Pedro Mairata

Personal information
- Full name: Pedro Mairata Gual
- Date of birth: 15 January 1979 (age 47)
- Place of birth: Manacor, Spain
- Height: 1.89 m (6 ft 2 in)
- Position: Centre-back

Senior career*
- Years: Team / Apps / (Gls)
- 1997–2003: Constància
- 2003–2004: Las Palmas B
- 2004–2005: Levante B / 35 / (3)
- 2005–2006: Eibar / 30 / (2)
- 2006–2007: Almería / 15 / (0)
- 2007–2013: Gimnàstic / 150 / (9)
- 2013–2015: Atlético Baleares / 62 / (0)
- 2015–2017: Llosetense / 36 / (1)
- 2017–2018: Constància / 27 / (2)
- Total:  / 355 / (17)

= Pedro Mairata =

Spanish footballer

Pedro Mairata Gual (born 15 January 1979) is a Spanish former professional footballer who played as a central defender.

==Club career==
Mairata was born in Manacor, Balearic Islands.

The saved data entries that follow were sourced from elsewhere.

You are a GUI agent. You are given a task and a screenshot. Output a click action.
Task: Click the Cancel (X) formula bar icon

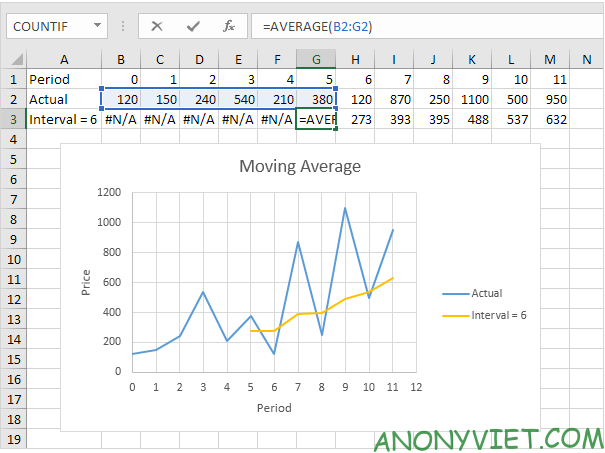157,26
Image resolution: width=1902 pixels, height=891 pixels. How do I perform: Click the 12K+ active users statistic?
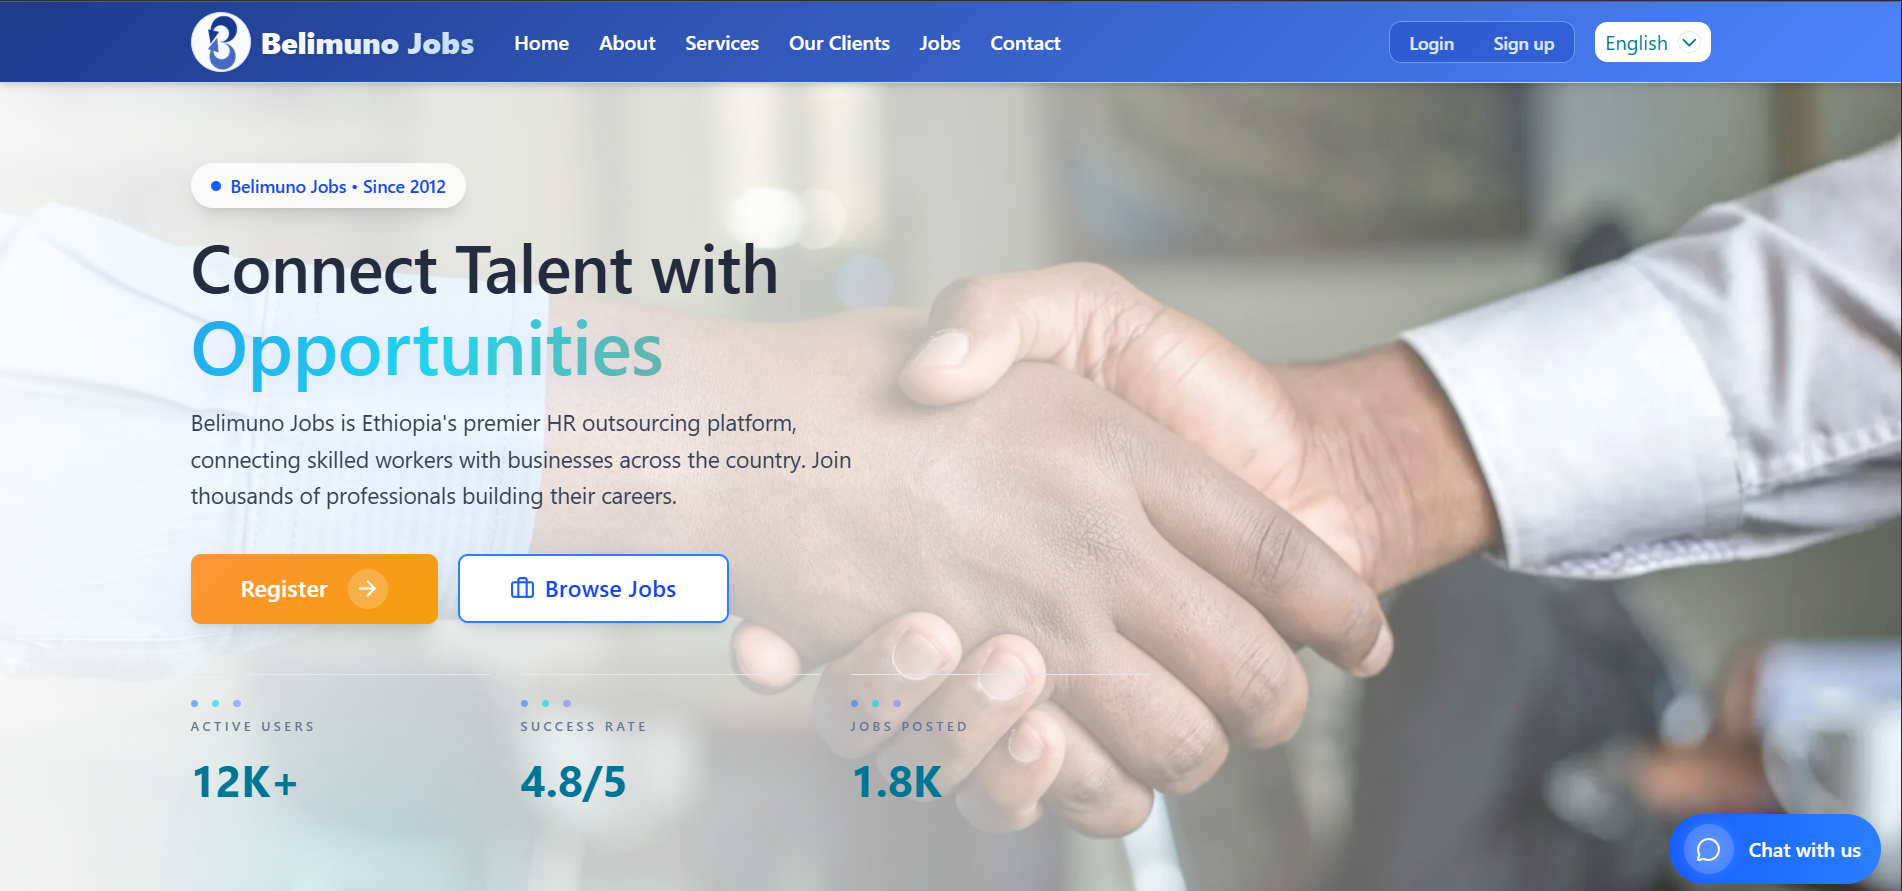point(245,782)
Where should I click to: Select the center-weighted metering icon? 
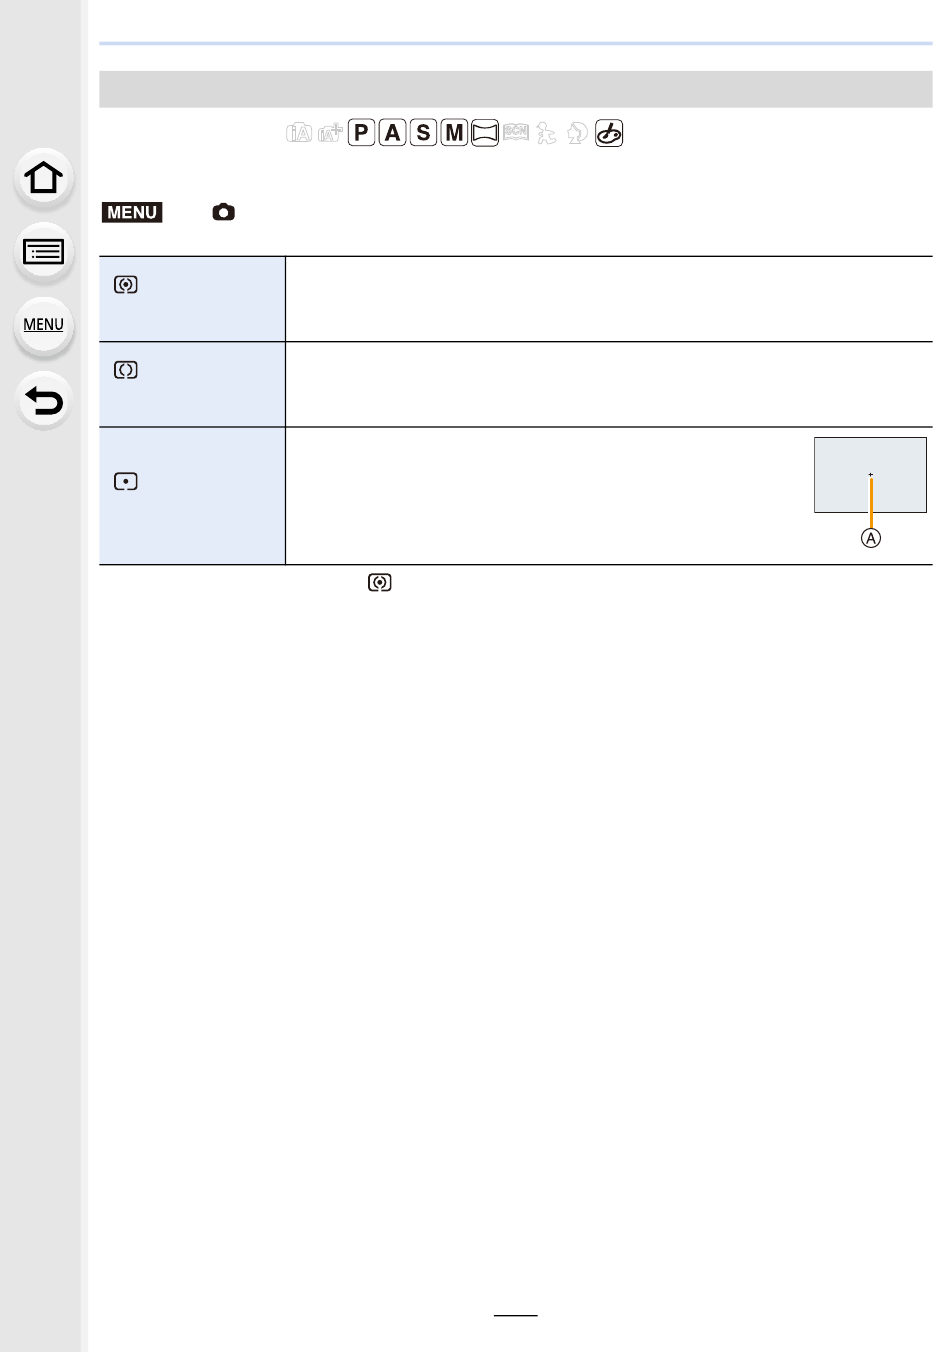point(125,370)
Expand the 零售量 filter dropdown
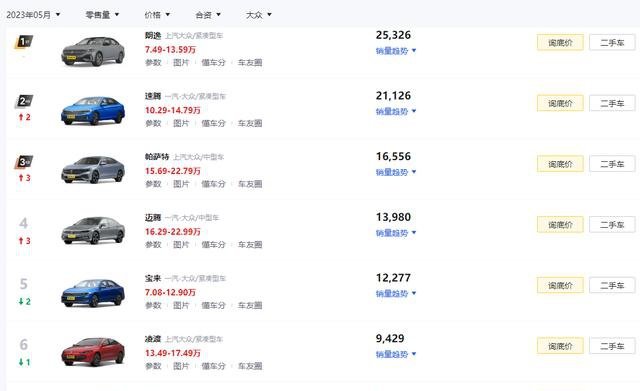The image size is (640, 391). (x=102, y=15)
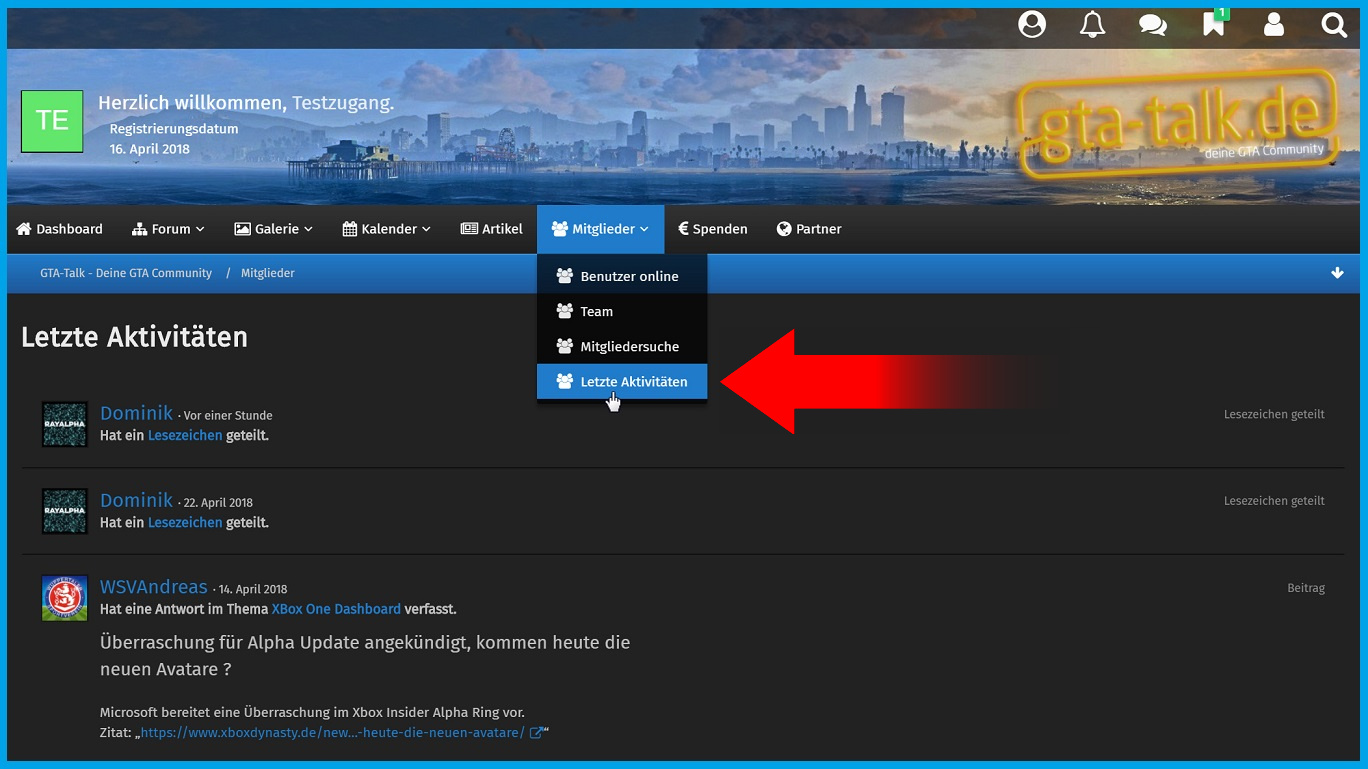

Until the age of 26, he played in the Segunda División B or lower, representing local CE Constància, UD Las Palmas Atlético and Atlético Levante UD. In 2005, he signed for Basque club SD Eibar, being regularly used but suffering relegation from Segunda División; even though the team produced the ninth-best defensive record in the league (45 goals in 42 matches), they finished last.

After one year with UD Almería in the second tier, contributing 15 matches to the Andalusia side's first-ever promotion to La Liga, Mairata joined Gimnàstic de Tarragona of the same league. After six seasons at the Nou Estadi de Tarragona, five of those in the second division, he was released.